Work instruction: For the material that follows, list every line containing the word "panel".
---- Supplied material
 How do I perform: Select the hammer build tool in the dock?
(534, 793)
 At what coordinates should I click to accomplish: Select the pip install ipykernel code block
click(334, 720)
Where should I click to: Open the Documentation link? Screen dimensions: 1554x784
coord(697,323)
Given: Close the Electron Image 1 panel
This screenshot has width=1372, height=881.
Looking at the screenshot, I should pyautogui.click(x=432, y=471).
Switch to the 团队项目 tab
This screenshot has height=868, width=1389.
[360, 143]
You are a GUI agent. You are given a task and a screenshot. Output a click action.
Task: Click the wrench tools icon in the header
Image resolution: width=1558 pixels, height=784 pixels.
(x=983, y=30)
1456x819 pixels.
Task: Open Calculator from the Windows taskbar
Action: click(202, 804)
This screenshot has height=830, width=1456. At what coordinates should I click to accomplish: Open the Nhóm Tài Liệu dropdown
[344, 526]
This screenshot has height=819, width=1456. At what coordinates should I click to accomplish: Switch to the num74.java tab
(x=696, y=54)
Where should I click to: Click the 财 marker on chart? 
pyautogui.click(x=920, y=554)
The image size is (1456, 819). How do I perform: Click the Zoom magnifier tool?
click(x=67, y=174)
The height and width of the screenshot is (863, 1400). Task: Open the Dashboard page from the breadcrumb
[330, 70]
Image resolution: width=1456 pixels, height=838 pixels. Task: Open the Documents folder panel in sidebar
--------
Task solution:
Given: Close the Electron Image 1 panel
Image resolution: width=1456 pixels, height=838 pixels. Task: Open the Documents folder panel in sidebar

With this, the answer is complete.